Die Stadt hatte die Arbeiten am Platz ab dem 8. Juni angesetzt. Laut Angaben der Behörden sei nach Saisonende eine vorgeschriebene Ruhe- und Sanierungsphase von vier bis fünf Wochen notwendig gewesen. Obwohl organisatorische Herausforderungen bestanden, wurde dem Verein ab dem 14. Juli ein vorzeitiger Zugang gewährt.

MTV Wolfenbüttel musste seine erste Trainingseinheit der Mannschaft nach Adersheim verlegen. Zudem fielen aufgrund der Sperrung geplante Freundschaftsspiele aus. Die Vorbereitungen auf die kommende Spielzeit sind dadurch direkt beeinträchtigt.

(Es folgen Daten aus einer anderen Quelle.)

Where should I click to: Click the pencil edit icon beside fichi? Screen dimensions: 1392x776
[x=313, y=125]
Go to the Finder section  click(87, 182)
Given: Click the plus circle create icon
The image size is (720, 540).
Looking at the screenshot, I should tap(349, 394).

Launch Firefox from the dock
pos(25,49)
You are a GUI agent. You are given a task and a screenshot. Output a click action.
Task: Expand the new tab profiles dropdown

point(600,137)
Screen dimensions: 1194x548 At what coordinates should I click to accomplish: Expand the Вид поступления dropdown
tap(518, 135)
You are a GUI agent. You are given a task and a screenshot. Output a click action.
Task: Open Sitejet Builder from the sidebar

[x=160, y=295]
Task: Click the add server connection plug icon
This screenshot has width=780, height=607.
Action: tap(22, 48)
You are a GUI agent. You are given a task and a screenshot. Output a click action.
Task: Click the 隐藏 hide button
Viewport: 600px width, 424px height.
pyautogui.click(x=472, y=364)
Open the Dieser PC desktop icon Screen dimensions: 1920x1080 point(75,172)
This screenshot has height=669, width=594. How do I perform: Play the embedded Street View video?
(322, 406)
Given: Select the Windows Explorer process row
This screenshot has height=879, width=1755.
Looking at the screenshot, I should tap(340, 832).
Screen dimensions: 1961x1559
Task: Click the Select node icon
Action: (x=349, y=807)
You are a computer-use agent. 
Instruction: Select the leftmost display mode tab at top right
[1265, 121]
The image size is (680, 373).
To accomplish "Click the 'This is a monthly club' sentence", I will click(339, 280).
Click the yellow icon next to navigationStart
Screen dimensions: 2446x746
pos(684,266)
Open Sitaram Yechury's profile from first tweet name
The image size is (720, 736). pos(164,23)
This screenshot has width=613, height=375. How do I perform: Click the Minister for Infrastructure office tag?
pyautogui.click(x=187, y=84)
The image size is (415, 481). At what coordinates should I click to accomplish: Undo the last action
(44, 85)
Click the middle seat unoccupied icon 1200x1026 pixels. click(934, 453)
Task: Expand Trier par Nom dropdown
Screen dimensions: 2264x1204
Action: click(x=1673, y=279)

Die Stadtverwaltung weist jede Schuld von sich. Man habe bereits im Mai alle Sportvereine um die Nennung wichtiger Termine gebeten, um Konflikte zu vermeiden. Zudem betonten die Verantwortlichen, dass MTV Wolfenbüttel während der Sperrung auf Ausweichplätze im Meesche-Sportpark sowie an der Halberstädter Straße zurückgreifen könne.

Für mögliche finanzielle Folgen übernimmt die Verwaltung keine Verantwortung. Stattdessen fordert sie eine klarere und frühzeitigere Kommunikation zwischen allen Beteiligten, um künftig ähnliche Probleme zu vermeiden.

Die Platzsperrung zwingt MTV Wolfenbüttel, seine Trainings- und Spielplanung anzupassen. Die Stadt beharrt darauf, alle Vorgaben eingehalten und Ersatzmöglichkeiten angeboten zu haben. Der Vorfall unterstreicht die Notwendigkeit einer besseren Abstimmung zwischen lokalen Behörden und Sportvereinen.